Item-finding records:
──────

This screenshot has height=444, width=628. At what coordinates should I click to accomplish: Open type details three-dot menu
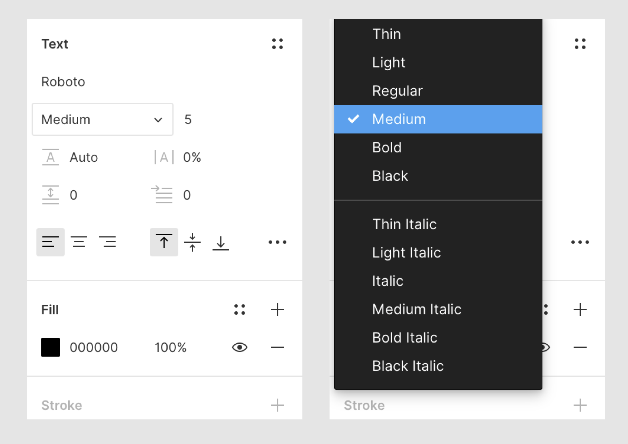[x=277, y=242]
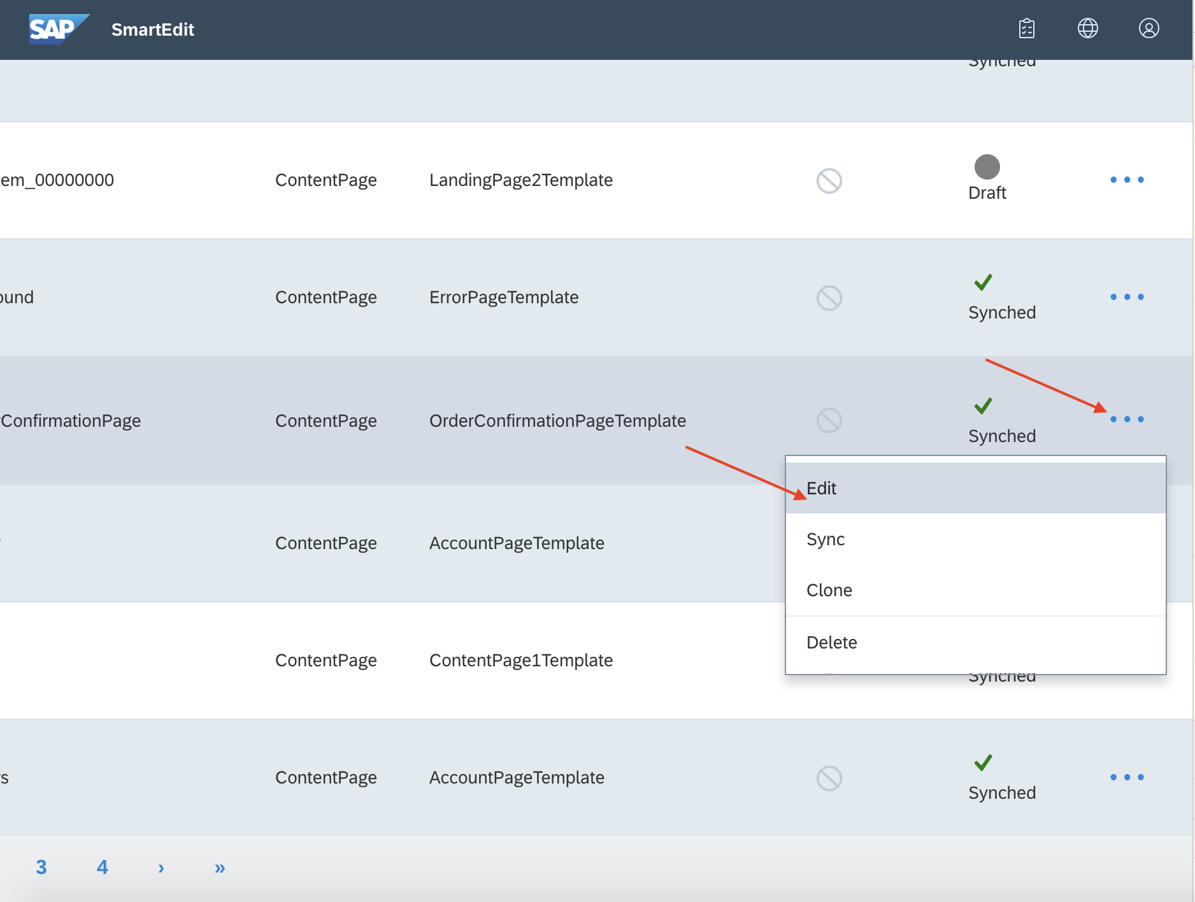Screen dimensions: 1195x902
Task: Go to page 4 in pagination
Action: click(x=102, y=867)
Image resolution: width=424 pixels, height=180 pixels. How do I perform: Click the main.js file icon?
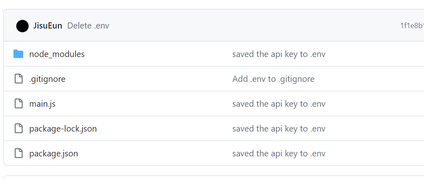coord(18,103)
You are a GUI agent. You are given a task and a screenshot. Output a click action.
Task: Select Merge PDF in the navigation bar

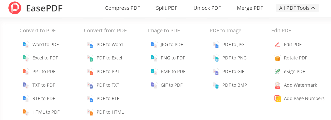(x=250, y=8)
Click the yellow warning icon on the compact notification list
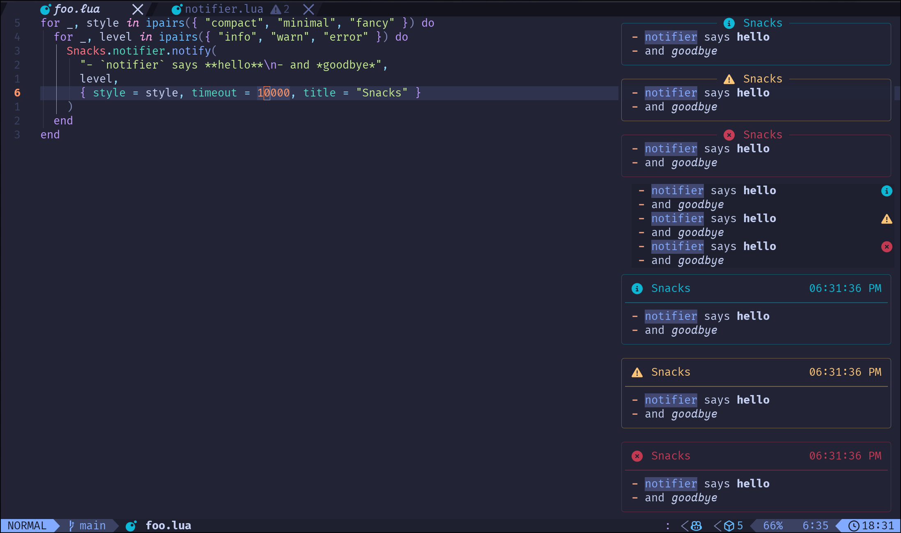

──────

__WHAT YOU ARE ASKED TO DO__. Rewrite the records above, swapping every "screenshot" for "screen capture" and keeping everything else the same. Please leave out the pictures.

__REPLY__.
This screen capture has height=444, width=628. At what coordinates should I click to accomplish: Open type details three-dot menu
[x=277, y=242]
Screen dimensions: 1195x902
Task: Go to page 4 in pagination
Action: click(x=102, y=867)
Image resolution: width=424 pixels, height=180 pixels. How do I perform: Click the main.js file icon?
coord(18,103)
You are a GUI agent. You are given a task and a screen capture. Output a click action.
Task: Select Merge PDF in the navigation bar

(x=250, y=8)
Click the yellow warning icon on the compact notification list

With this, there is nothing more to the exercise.